In its latest—and largest—acquisition attempt, Oracle, which has amassed a series of huge enterprise companies to service a broad range of sectors including insurance, has reportedly made an offer for Sun Microsystems, founder of open source Java technology.

Oracle is offering $9.50 a share in a cash deal valued at $7.4 billion. The offer comes weeks after Sun rejected a bid from IBM, citing dissatisfaction with the price. In a bid that clearly tops its competitors, Oracle said the deal is valued at $5.6 billion net of Sun's cash and debt, MarketWatch reports.

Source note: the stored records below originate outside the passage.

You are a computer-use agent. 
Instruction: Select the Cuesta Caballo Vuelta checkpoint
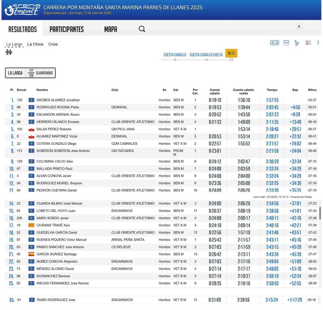coord(206,55)
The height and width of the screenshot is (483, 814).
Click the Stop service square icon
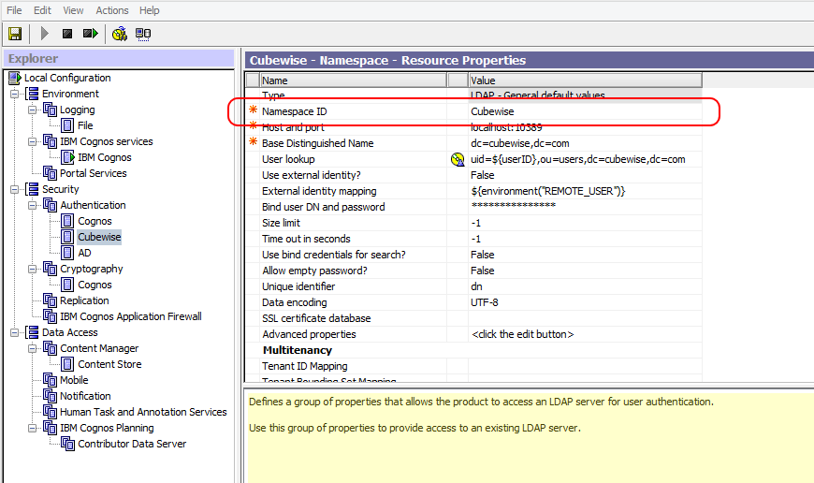67,34
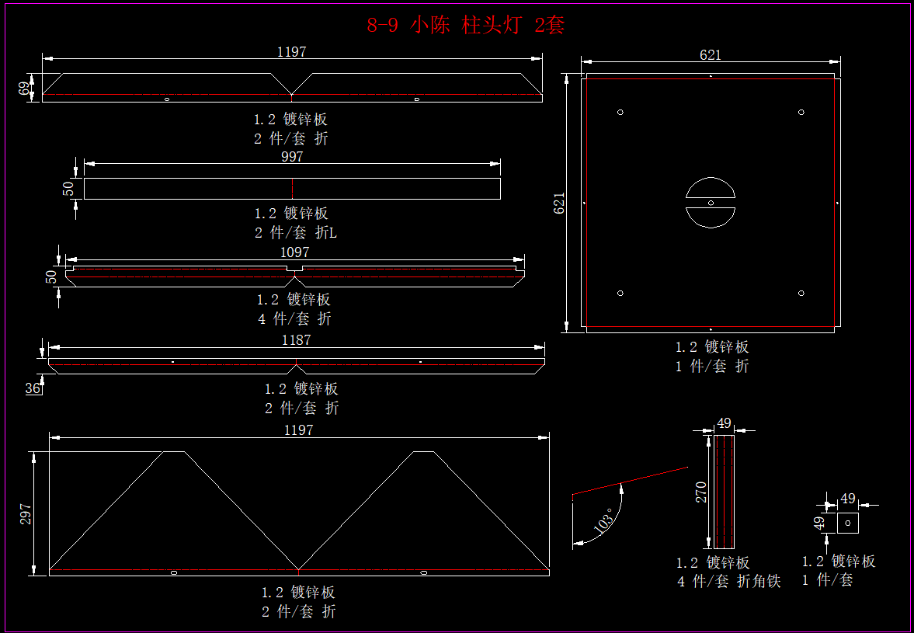Click the underlined 36 dimension text

(x=33, y=388)
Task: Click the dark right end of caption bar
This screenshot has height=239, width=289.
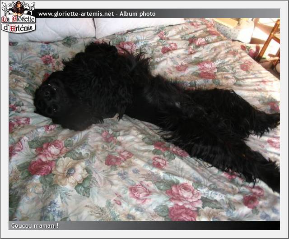Action: click(262, 225)

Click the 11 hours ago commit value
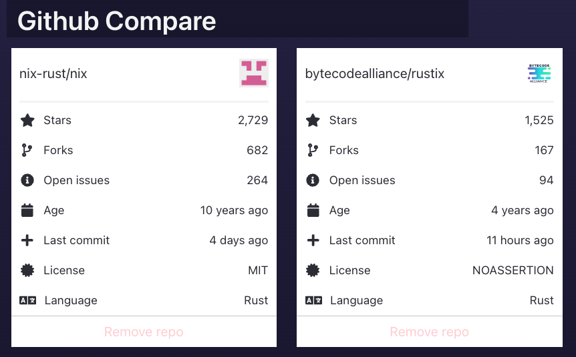[x=520, y=241]
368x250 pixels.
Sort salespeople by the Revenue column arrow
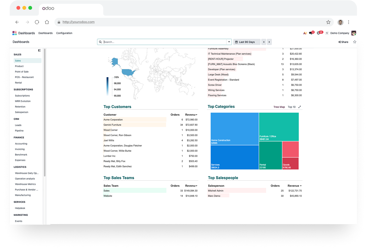coord(301,186)
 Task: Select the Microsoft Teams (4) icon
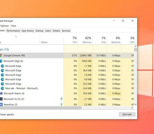pos(1,93)
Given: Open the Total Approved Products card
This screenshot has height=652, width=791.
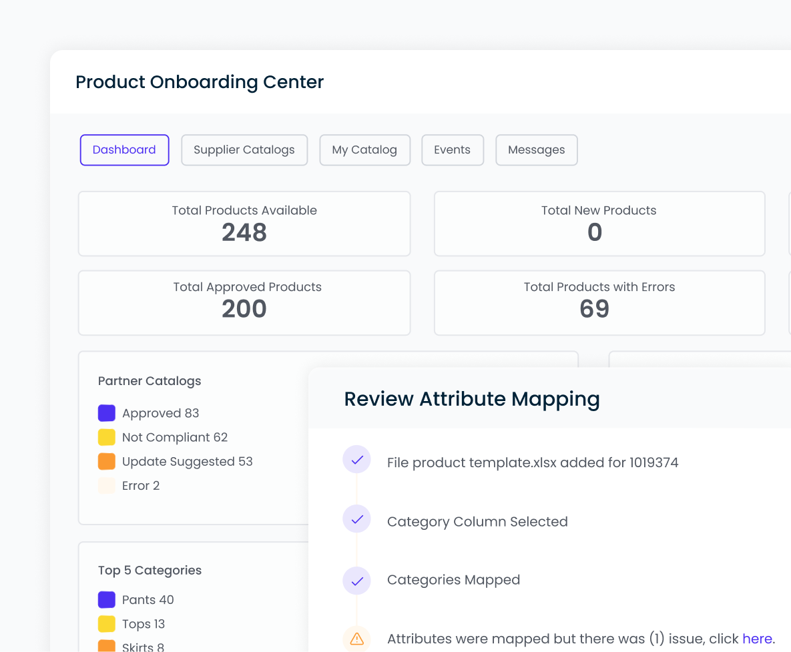Looking at the screenshot, I should click(244, 302).
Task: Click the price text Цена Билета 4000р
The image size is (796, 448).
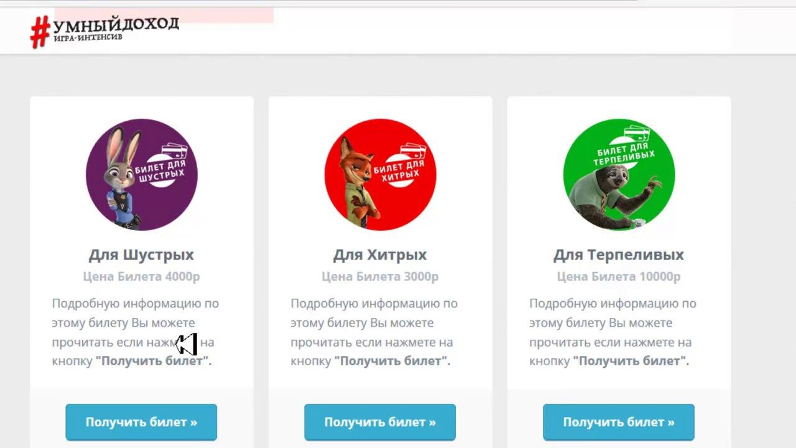Action: (141, 276)
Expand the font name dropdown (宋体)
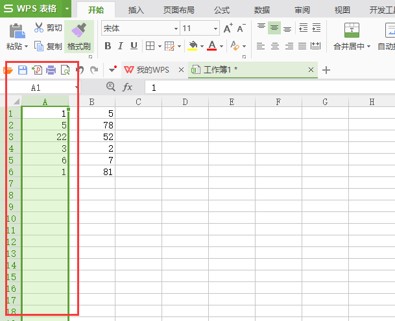The image size is (395, 321). tap(176, 29)
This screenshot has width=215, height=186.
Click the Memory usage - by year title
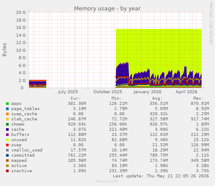[x=107, y=9]

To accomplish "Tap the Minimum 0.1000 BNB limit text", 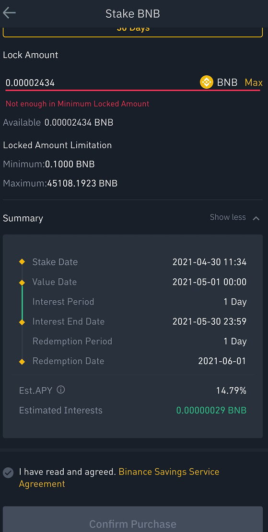I will 49,164.
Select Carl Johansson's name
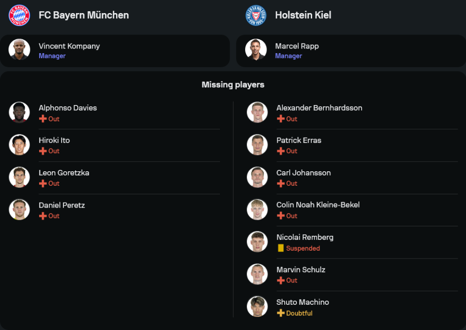Viewport: 466px width, 330px height. (303, 173)
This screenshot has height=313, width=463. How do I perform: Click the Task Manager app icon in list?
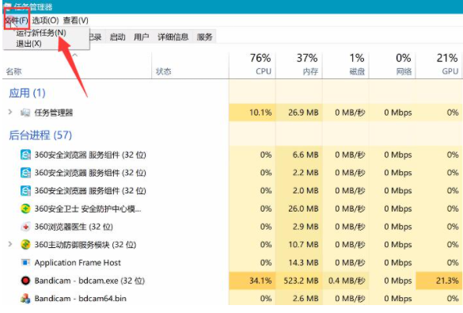25,113
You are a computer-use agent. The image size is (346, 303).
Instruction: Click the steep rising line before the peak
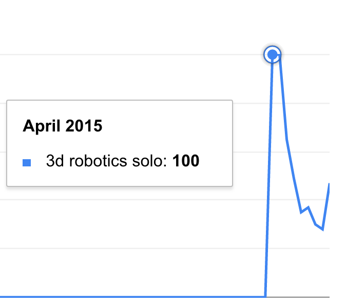pos(269,177)
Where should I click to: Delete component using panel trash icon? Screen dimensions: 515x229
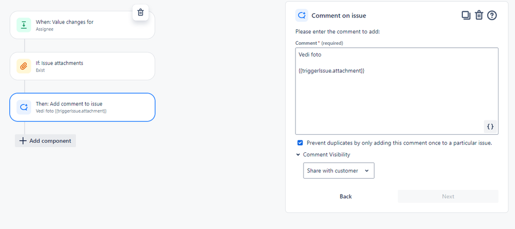click(x=479, y=15)
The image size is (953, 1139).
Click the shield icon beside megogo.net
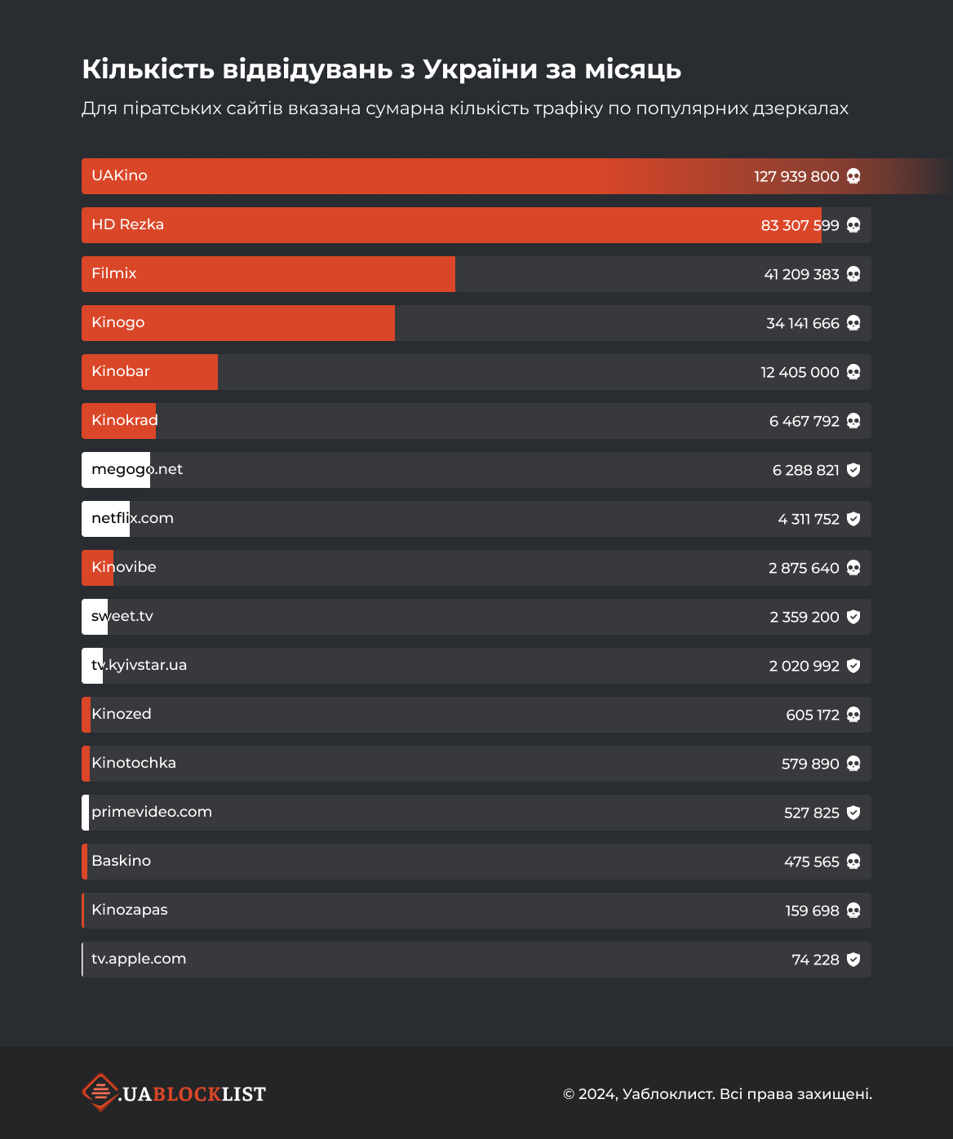click(x=853, y=470)
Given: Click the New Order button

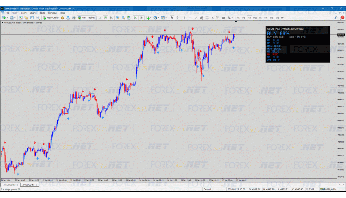Looking at the screenshot, I should point(51,18).
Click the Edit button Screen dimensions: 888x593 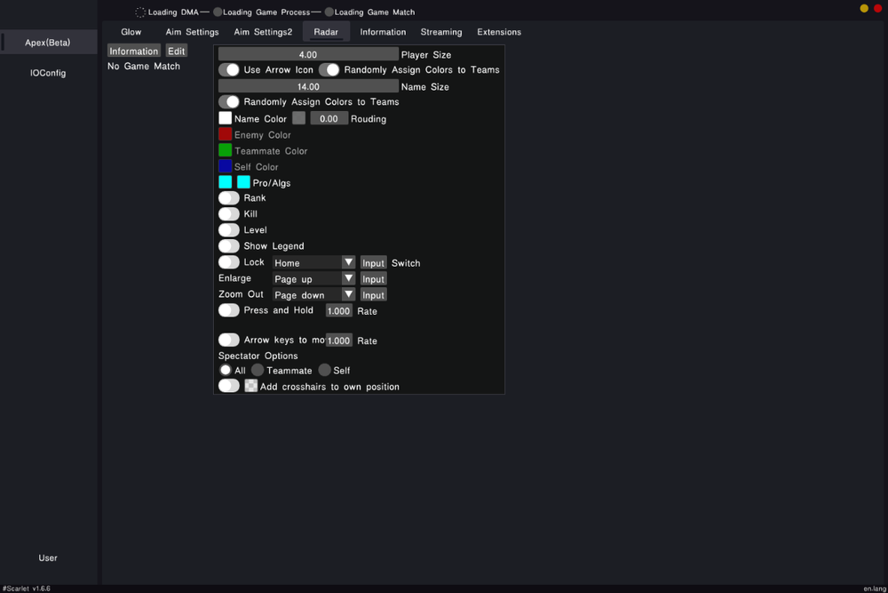point(177,51)
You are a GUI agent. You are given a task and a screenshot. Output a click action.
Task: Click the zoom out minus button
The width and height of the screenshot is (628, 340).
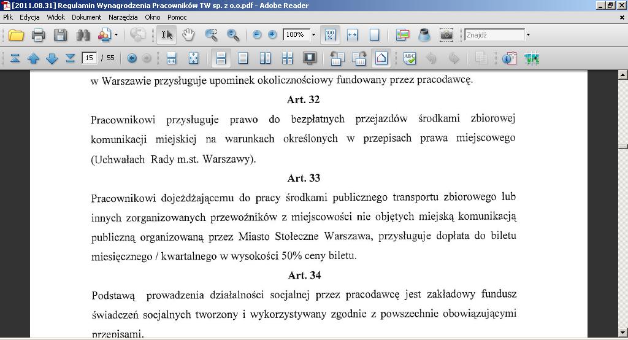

The failed IBM bid was the result, sources said, of unexpected delays in getting antitrust clearance for the deal, which led Sun to press IBM for guarantees it wouldn't abandon the transaction, The Wall Street Journal reports. Oracle is likely to face fewer problems, since it is in fewer businesses in competition with Sun, said the Journal.

After its acquisition of software providers PeopleSoft, Siebel Systems and BEA Systems, Oracle is placing its interests squarely into the platform/hardware arena.

In a conference call, Larry Ellison, Oracle's chief executive, described Java as "the single most important software asset we have ever acquired." If the deal goes through, Oracle should be able to offer a host of computers and data storage hardware along with a variety of application programs that can run on a variety of platforms.

Oracle also said that it plans to create $2 billion in profits for Sun two years after signing the deal, which is expected to be sealed this summer, subject to stockholder approval and other legal conditions.

"There is no question in my mind that this transaction redefines the industry," Scott McNealy, Sun's chairman and co-founder, said during the conference call.